Dave suffers a breakdown, and comes under the care of the psychiatrist Anthony Bohm. Despite discovering that Carl is actually Cal's son, Dave slowly recovers his sanity and, during a stay in hospital, forms a relationship with Phyllis Vance, the mother of Steve, another patient. Dave regrets the content of his book, and attempts to dig it up from the Hampstead garden, but fails. Dave moves into Phyllis's cottage on the fringes of outer London and, under her guidance, writes a second book that repudiates the content of the first, and recommends a life based on tolerance and freedom. He mails the new book to Carl, but shortly afterwards is confronted at the cottage by loan sharks to whom he is heavily indebted. Dave brandishes a shotgun but is fatally injured in a struggle with the men, who arrange the scene to make the death look like suicide – an arrangement that is readily believed by Phyllis and the police. Carl and Cal then place Dave's second book in a metal film canister and bury it in their garden.

===Future narrative===
On the isolated island of Ham, a tiny community ekes out an existence from the land, assisted by semi-intelligent pig-like creatures known as 'motos' that are unique to the island. The community lives according to the severely enforced religion of the country known as "Ing" (i.e. England) whereby men and women lead separate lives but share childcare in accordance with the dictates of the Book of Dave, which is regarded as a sacred text, but which is evidently the book written by Dave Rudman and buried in a Hampstead garden some two thousand years earlier. A young male 'Hamster', Symun Devush, explores a forbidden area of the island and emerges claiming that he has discovered a second Book of Dave that repudiates the tenets of the first. Although Symun's revelations are popular, and he is lauded throughout the country as a prophet, religious authorities from the reconstructed city of New London send a deposition that arrests Symun on a charge of heresy (or 'flying') and transports him to New London, where he is physically and mentally broken, his tongue torn out, and returned to live in isolation on the desolate outcrop of land known as Nimar, not far from Ham.

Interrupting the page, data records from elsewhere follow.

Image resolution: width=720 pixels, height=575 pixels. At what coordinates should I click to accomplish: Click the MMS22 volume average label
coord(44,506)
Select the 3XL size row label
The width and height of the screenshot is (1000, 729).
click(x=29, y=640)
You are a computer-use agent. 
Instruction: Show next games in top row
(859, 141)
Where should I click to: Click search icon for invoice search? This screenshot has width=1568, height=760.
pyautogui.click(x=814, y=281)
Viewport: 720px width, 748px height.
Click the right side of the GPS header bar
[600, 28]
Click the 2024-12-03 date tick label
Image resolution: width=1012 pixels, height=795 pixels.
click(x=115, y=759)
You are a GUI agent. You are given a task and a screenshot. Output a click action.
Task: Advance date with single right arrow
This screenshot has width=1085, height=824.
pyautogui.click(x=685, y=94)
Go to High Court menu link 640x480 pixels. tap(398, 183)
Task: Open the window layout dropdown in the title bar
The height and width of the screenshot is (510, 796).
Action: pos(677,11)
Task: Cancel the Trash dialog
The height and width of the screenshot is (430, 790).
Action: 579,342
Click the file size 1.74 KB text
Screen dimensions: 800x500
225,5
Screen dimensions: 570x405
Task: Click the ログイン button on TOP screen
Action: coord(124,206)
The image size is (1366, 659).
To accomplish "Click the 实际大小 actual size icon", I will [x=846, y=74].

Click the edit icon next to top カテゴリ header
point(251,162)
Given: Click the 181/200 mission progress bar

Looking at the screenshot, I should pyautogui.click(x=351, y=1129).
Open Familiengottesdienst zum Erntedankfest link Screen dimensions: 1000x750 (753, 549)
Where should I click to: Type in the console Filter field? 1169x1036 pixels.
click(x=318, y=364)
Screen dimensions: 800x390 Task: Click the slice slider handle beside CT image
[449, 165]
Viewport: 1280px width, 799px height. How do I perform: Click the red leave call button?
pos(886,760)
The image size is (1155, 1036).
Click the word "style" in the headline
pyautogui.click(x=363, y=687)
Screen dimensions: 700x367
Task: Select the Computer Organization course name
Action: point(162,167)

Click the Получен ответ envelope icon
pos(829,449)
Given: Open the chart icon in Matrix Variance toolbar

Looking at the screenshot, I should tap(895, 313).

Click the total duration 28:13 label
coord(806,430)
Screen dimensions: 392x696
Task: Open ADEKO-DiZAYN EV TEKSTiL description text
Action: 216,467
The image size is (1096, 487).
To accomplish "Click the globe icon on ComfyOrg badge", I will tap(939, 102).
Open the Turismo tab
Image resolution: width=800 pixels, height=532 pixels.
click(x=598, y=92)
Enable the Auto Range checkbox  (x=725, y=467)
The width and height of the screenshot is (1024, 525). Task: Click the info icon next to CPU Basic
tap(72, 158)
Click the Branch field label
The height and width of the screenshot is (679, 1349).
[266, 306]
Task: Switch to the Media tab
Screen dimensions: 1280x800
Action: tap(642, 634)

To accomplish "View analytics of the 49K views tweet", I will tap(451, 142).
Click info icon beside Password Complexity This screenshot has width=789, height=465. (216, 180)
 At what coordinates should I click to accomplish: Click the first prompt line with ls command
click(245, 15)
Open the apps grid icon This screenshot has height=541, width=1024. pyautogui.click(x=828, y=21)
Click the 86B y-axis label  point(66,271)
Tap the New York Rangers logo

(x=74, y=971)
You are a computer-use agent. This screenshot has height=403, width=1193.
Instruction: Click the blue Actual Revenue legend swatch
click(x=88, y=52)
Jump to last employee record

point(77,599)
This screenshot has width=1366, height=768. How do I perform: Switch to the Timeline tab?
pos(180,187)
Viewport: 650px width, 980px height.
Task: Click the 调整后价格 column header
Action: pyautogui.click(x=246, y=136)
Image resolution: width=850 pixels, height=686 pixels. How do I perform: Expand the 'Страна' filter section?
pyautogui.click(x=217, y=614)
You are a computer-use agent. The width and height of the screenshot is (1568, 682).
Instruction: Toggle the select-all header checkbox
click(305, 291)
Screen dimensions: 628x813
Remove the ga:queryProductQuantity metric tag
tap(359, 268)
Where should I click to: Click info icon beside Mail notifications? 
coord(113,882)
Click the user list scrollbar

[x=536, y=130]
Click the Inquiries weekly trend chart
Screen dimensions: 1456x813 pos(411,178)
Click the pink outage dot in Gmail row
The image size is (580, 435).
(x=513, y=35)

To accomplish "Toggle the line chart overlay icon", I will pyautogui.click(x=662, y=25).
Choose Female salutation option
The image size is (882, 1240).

Before being arrested, Symun conceives a son, Carl, who becomes an object of interest to Antone Böm, an exiled heretic. Böm believes that the second book of Dave discovered by Symun may be buried on the island, but his search for the book is a failure. Carl and Böm travel to New London in order to determine the fate of Symun and the second book but, soon after their arrival, the pair are arrested and sentenced to death. They escape, and discover Symun's fate on Nimar. Upon returning to Nimar, however, they find that Symun has died, and that his belongings include no second book but only a metal container filled with rotten debris. They return to Ham, where another delegation from New London is brutally mistreating the population and slaughtering the motos. As one of the Hamsters rebels against the slaughter, Carl and Böm reveal themselves.